[ABOUT THIS TASK]
Below are records with pictures in them. Transcribe everything from the line containing "0812新品 雅緻好感~條紋X素色拼蕾絲珠飾連袖上衣．2色 (138, 1642)" down to the line containing "[GroovyFinds] (77, 5)", exactly, and leave the pictures behind.

|---|

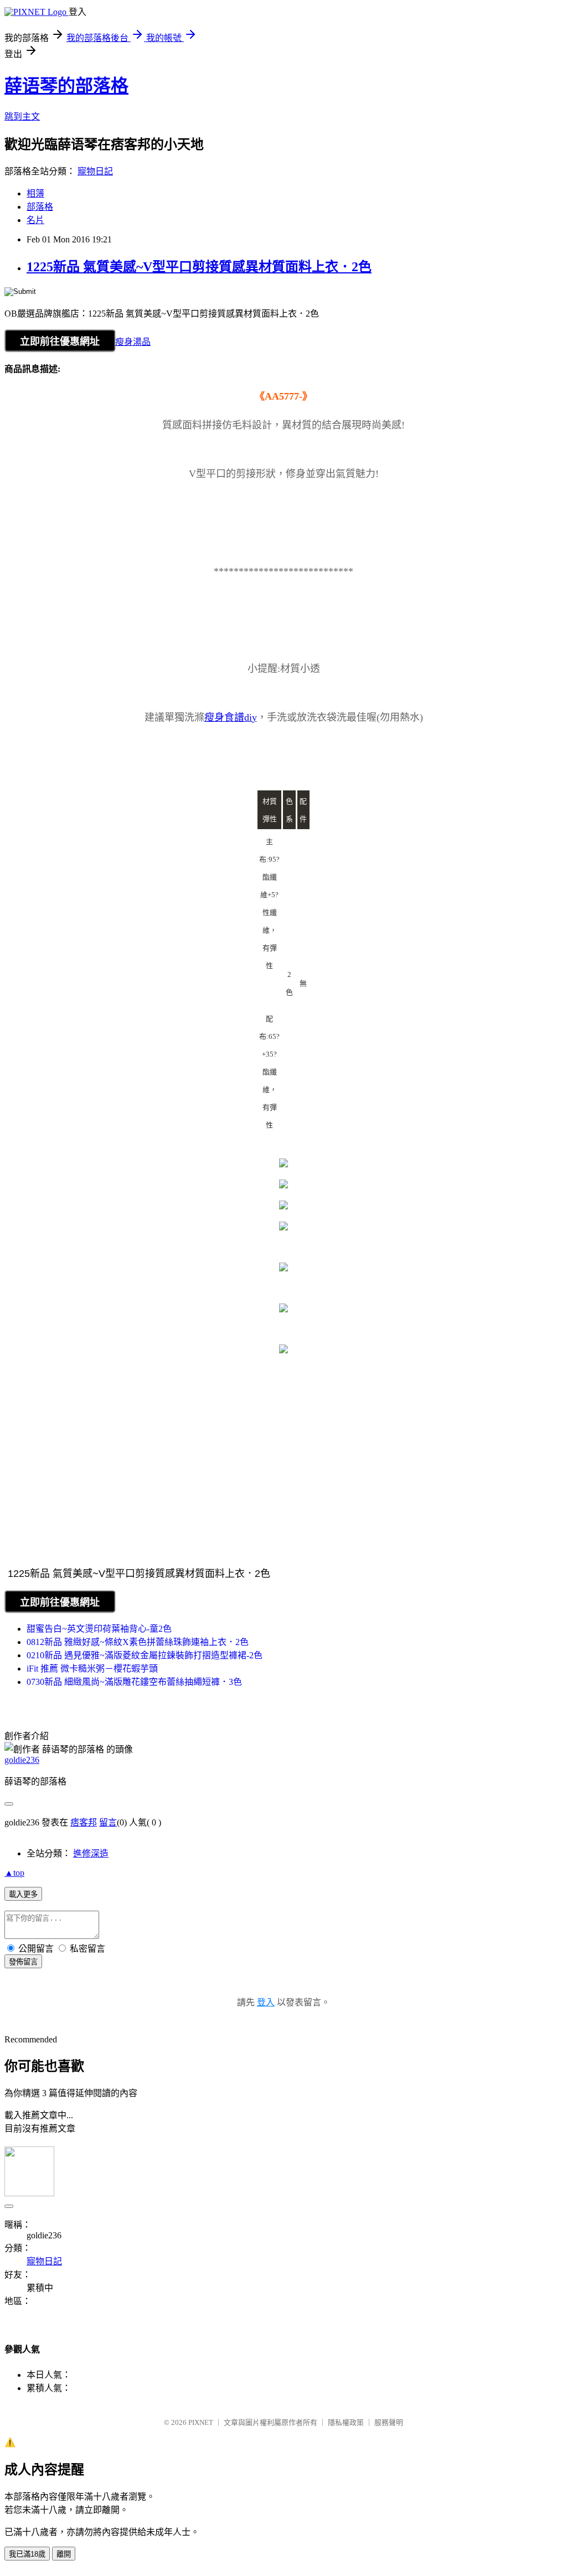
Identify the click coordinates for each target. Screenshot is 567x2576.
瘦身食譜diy (230, 717)
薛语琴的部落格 (66, 86)
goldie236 (21, 1760)
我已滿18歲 (27, 2554)
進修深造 (91, 1853)
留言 (108, 1822)
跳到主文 (22, 116)
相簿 (35, 193)
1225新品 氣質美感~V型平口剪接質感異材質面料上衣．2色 (199, 267)
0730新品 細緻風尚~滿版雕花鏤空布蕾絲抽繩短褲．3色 (134, 1682)
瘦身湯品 (133, 341)
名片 (35, 220)
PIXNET (200, 2422)
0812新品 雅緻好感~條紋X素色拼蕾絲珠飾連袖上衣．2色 (138, 1642)
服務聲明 (388, 2422)
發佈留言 (23, 1962)
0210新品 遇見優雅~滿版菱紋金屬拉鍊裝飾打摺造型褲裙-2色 (144, 1655)
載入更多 (23, 1894)
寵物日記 (95, 171)
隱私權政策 (346, 2422)
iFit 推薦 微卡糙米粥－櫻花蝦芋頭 (92, 1668)
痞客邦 (83, 1822)
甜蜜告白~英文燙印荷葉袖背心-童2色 (99, 1628)
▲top (14, 1872)
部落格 (40, 206)
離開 (63, 2554)
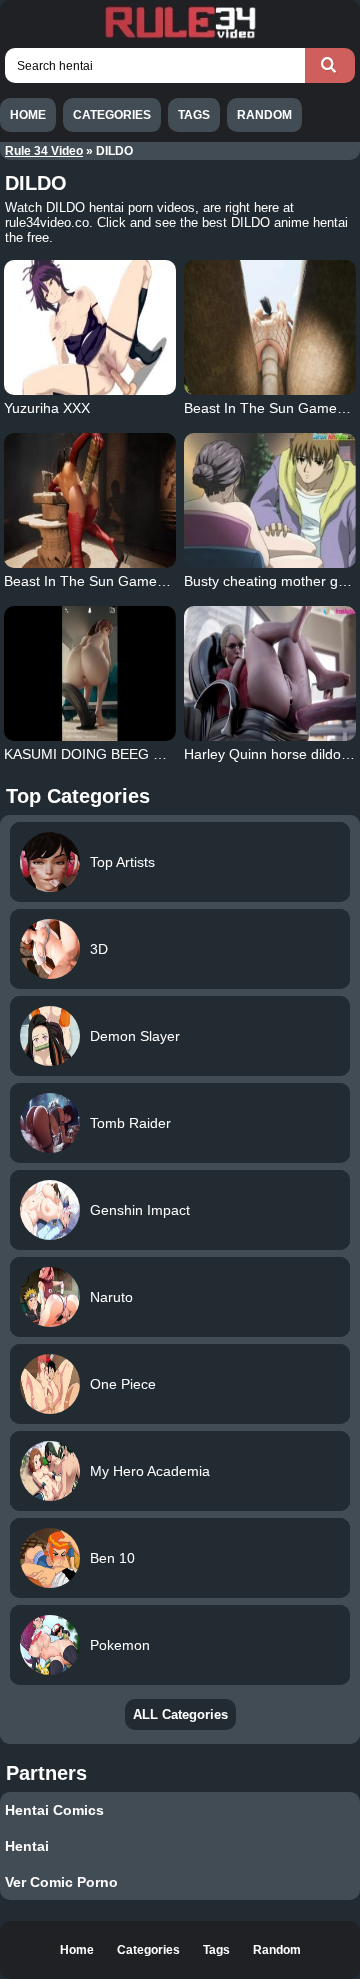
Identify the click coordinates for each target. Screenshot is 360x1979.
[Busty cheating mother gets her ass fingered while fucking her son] (269, 500)
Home (28, 115)
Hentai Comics (54, 1810)
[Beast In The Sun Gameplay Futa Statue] (269, 327)
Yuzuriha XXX (47, 408)
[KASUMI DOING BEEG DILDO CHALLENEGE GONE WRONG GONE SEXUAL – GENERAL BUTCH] (89, 673)
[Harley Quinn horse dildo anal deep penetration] (269, 673)
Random (264, 115)
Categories (112, 115)
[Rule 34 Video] (180, 36)
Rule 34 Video (44, 151)
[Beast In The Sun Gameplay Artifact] (89, 500)
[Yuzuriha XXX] (89, 327)
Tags (194, 115)
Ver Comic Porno (61, 1882)
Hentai (27, 1846)
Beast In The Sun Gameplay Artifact (117, 581)
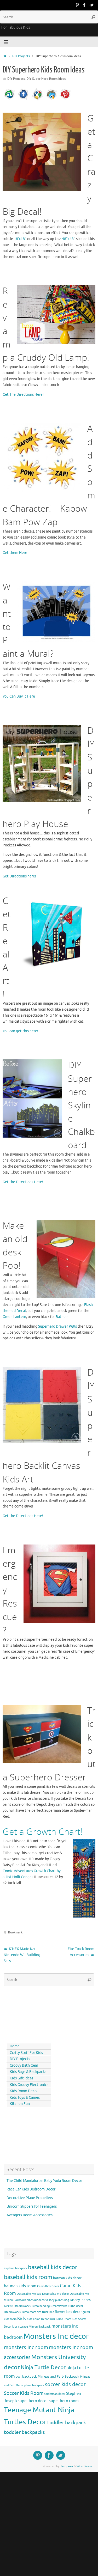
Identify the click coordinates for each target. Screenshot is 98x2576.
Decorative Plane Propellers (30, 2198)
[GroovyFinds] (77, 5)
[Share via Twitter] (51, 99)
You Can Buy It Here (19, 696)
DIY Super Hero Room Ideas (46, 79)
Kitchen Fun (20, 2104)
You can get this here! (20, 1031)
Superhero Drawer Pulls (57, 1326)
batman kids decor (67, 2278)
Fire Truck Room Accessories (81, 1952)
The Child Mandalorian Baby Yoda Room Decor (44, 2180)
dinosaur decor (36, 2300)
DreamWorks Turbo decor (66, 2306)
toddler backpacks (24, 2432)
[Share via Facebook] (23, 99)
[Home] (5, 56)
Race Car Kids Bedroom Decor (31, 2189)
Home (15, 2046)
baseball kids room (28, 2277)
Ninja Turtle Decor (43, 2367)
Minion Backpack (40, 2326)
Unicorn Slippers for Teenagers (32, 2206)
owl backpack (26, 2376)
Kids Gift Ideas (21, 2078)
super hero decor (33, 2400)
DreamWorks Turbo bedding (32, 2306)
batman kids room (20, 2285)
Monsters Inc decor (56, 2336)
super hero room (64, 2400)
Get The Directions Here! (23, 394)
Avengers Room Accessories (30, 2215)
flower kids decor (68, 2312)
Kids (21, 2318)
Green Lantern (14, 1317)
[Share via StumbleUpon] (9, 99)
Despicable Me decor (55, 2294)
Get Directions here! (19, 876)
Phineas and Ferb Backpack (58, 2376)
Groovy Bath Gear (24, 2065)
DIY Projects (21, 56)
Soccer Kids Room (23, 2393)
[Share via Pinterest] (65, 99)
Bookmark (15, 1932)
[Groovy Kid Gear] (84, 5)
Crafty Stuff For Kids (26, 2052)
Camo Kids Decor (48, 2286)
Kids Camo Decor (38, 2319)
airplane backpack (15, 2268)
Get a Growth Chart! (42, 1832)
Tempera (66, 2466)
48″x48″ (68, 239)
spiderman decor (54, 2394)
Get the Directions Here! (23, 1182)
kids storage (20, 2326)
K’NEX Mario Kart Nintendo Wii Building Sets (22, 1955)
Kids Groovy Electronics (29, 2085)
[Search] (93, 16)
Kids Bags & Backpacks (28, 2072)
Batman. (62, 1317)
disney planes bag (57, 2300)
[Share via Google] (37, 99)
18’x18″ (20, 239)
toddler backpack (66, 2422)
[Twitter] (91, 5)
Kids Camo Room (60, 2319)
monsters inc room (26, 2347)
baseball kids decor (52, 2267)
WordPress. (85, 2466)
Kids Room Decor (24, 2091)
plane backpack (34, 2385)
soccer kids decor (65, 2384)
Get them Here (15, 553)
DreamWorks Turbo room (20, 2312)
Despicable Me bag (29, 2294)
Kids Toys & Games (25, 2097)
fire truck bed (45, 2312)
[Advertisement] (27, 2013)
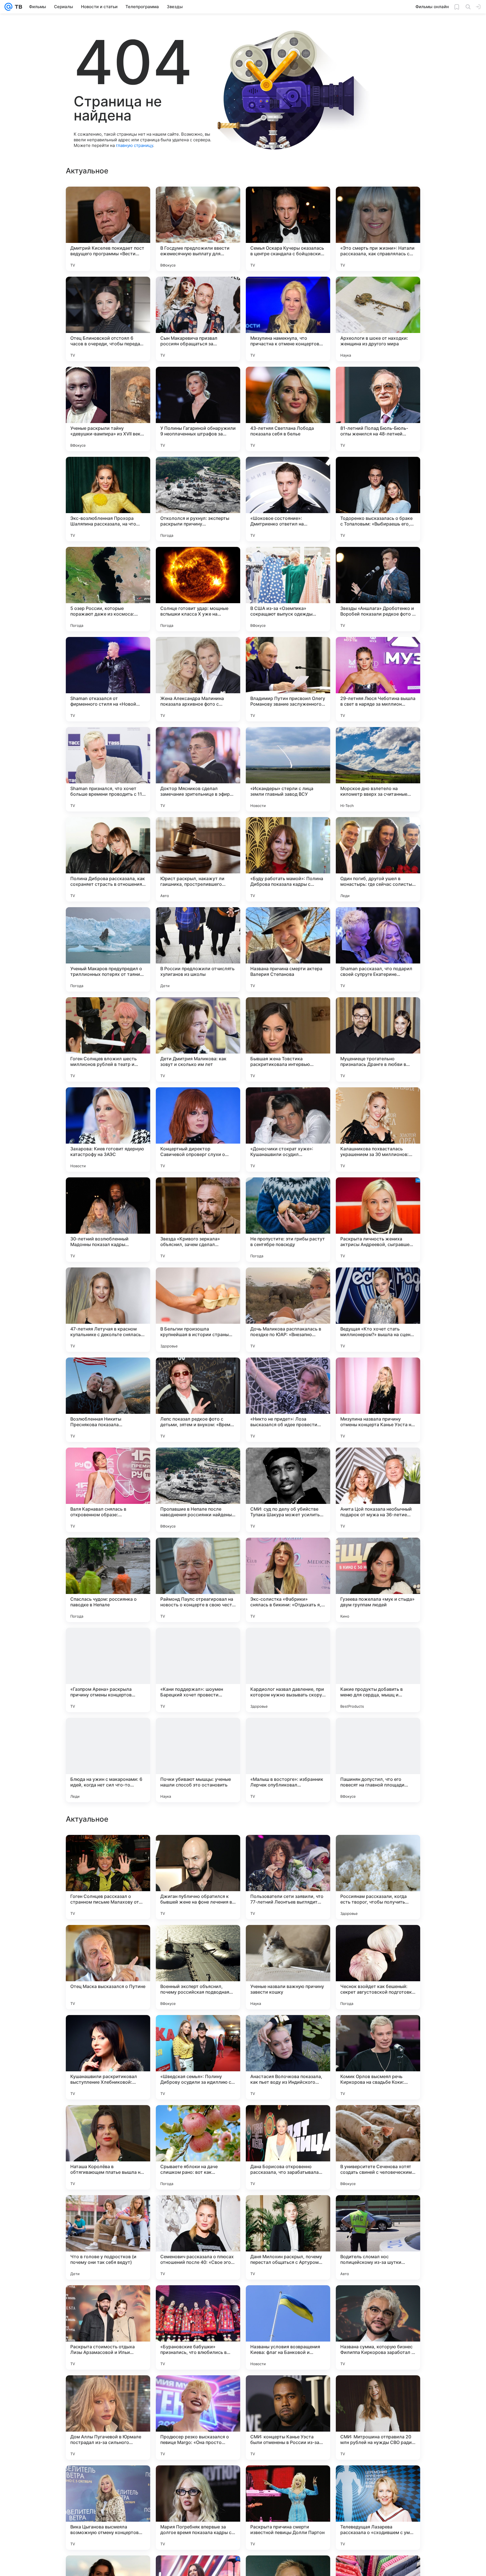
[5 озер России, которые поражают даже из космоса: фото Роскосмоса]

|---|

[RESPONSE BOX]
0812新品 雅緻好感~條紋X素色拼蕾絲珠飾連袖上衣．2色 (138, 1642)
服務聲明 (388, 2422)
發佈留言 (23, 1962)
0210新品 遇見優雅~滿版菱紋金屬拉鍊裝飾打摺造型褲裙-2色 (144, 1655)
載入更多 (23, 1894)
寵物日記 (95, 171)
隱私權政策 (346, 2422)
iFit 推薦 微卡糙米粥－櫻花蝦芋頭 (92, 1668)
痞客邦 (83, 1822)
甜蜜告白~英文燙印荷葉袖背心-童2色 (99, 1628)
▲top (14, 1872)
部落格 (40, 206)
離開 (63, 2554)
Identify the click coordinates for each target. Screenshot is 360x1979.
[Busty cheating mother gets her ass fingered while fucking her son] (269, 500)
Home (28, 115)
Hentai Comics (54, 1810)
[Beast In The Sun Gameplay Futa Statue] (269, 327)
Yuzuriha XXX (47, 408)
[KASUMI DOING BEEG DILDO CHALLENEGE GONE WRONG GONE SEXUAL – GENERAL BUTCH] (89, 673)
[Harley Quinn horse dildo anal deep penetration] (269, 673)
Random (264, 115)
Categories (112, 115)
[Rule 34 Video] (180, 36)
Rule 34 Video (44, 151)
[Beast In The Sun Gameplay Artifact] (89, 500)
[Yuzuriha XXX] (89, 327)
Tags (194, 115)
Ver Comic Porno (61, 1882)
Hentai (27, 1846)
Beast In The Sun Gameplay Artifact (117, 581)
Identify the click coordinates for each target. Screenshot is 98x2576.
Decorative Plane Propellers (30, 2198)
[GroovyFinds] (77, 5)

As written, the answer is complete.